How they’re similar:

  • contemporary academy setting
  • forbidden romance
  • fast-paced
  • character driven
  • good monsters, bad monsters, and the half-bloods that serve them

The Hematoi descend from the unions of gods and mortals, and the children of two Hematoi—pure-bloods—have godlike powers. Children of Hematoi and mortals—well, not so much. Half-bloods only have two options: become trained Sentinels who hunt and kill daimons or become servants in the homes of the pures.

Seventeen-year-old Alexandria would rather risk her life fighting than waste it scrubbing toilets, but she may end up slumming it anyway. There are several rules that students at the Covenant must follow. Alex has problems with them all, but especially rule #1: Relationships between pures and halfs are forbidden.

Unfortunately, she’s crushing hard on the totally hot pure-blood Aiden. But falling for Aiden isn’t her biggest problem—staying alive long enough to graduate the Covenant and become a Sentinel is. If she fails in her duty, she faces a future worse than death or slavery: being turned into a daimon, and being hunted by Aiden. And that would kind of suck.

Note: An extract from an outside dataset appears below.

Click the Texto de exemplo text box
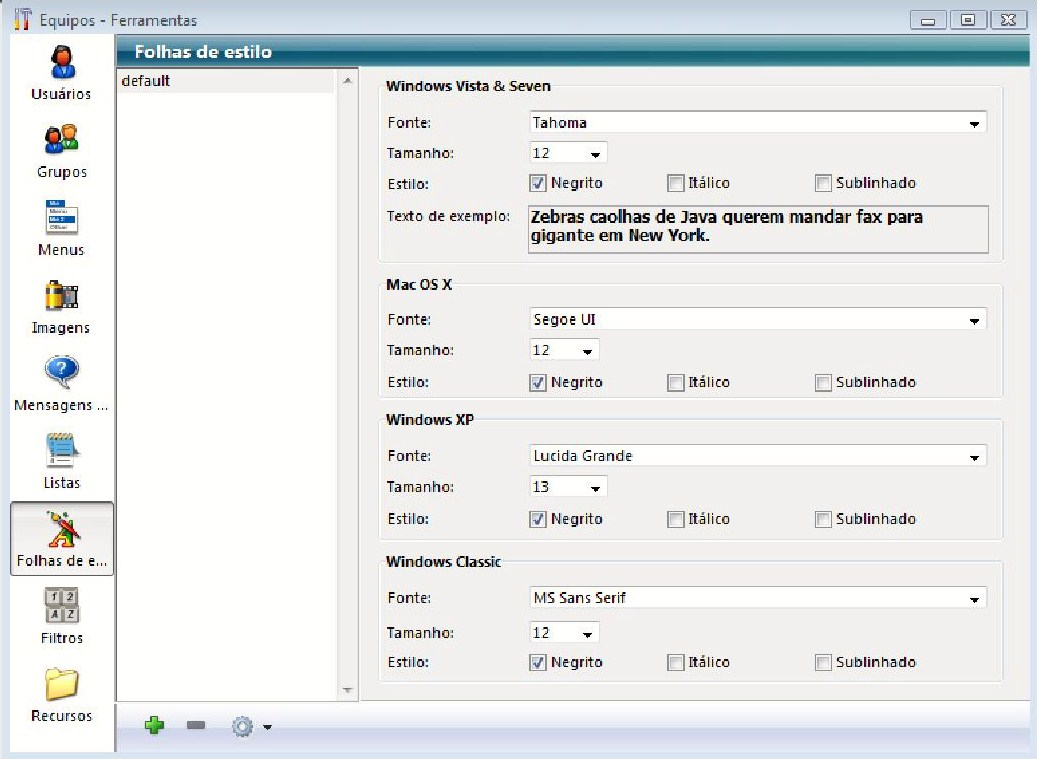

If you liked The Lunar Chronicles by Marissa Meyer, try Æroreh  (The Ealdspell Cycle) by Jesikah Sundin

How they’re similar:

  • fairytale retellings
  • sci-fi elements
  • feminist undertones

Princess Æroreh Rosen was faerie blessed before her birth. To promote the New Dawn Era, the Queen coded her daughter with every feminine perfection.

Beauty. Gentleness. Obedience. Musicality. Kindness. Grace. Good cheer.

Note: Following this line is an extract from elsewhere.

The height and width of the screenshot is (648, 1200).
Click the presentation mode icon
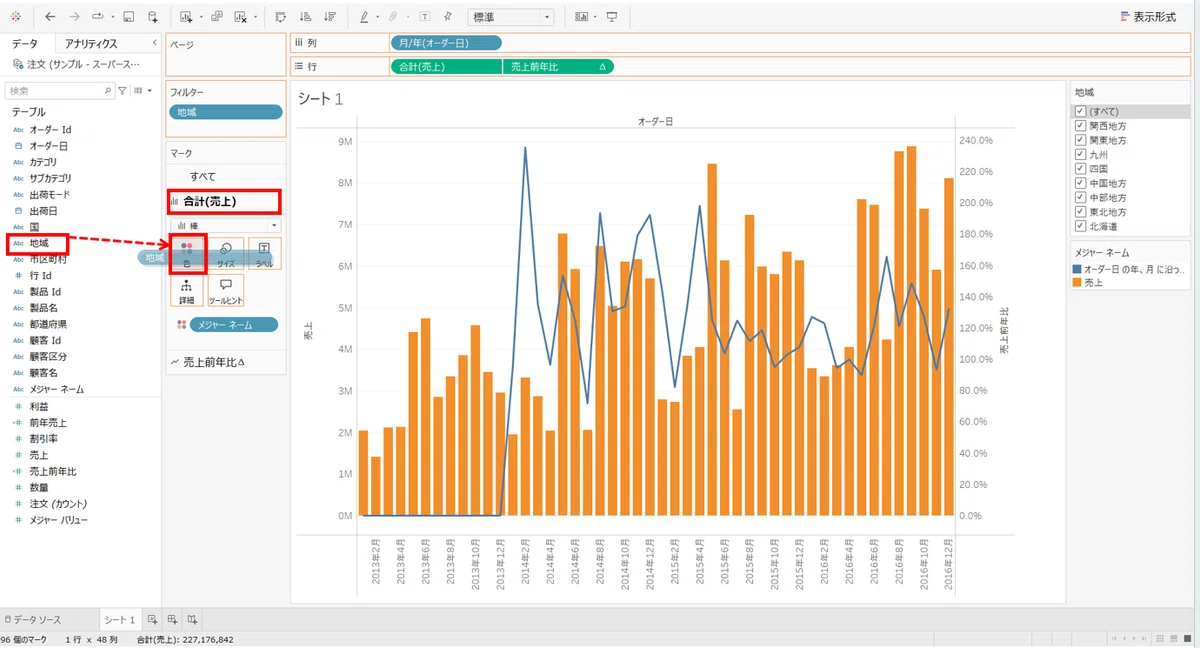[x=612, y=17]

Hunger and lung sickness plague the Kingdom of Ealdspell. But Æroreh is plugged into The Dream, a program created by a sect of faeries to control the realms through illusions of beauty and contentment. All Æroreh has ever known is blissful servitude to a cursed system, and she believes her realm is prospering. Until a different faerie sect decides to wake her sleeping mind and set her true magic free.

Meanwhile, Félip Batten MacKinley holds a dangerous secret. One made more threatening by the frostbite scar across his cheek. He’s spit on, beaten, and demonized by a community that values a pretty face over all else. With no easy future in sight, he accepts that he’ll die a burden to his foster parents, his true history erased. But a tempting offer from the faerie’s Fate Maker leads Félip to cross paths with the hauntingly beautiful Æroreh—a young woman who represents all he loathes.

Yet only she has the power to awaken a new Dream.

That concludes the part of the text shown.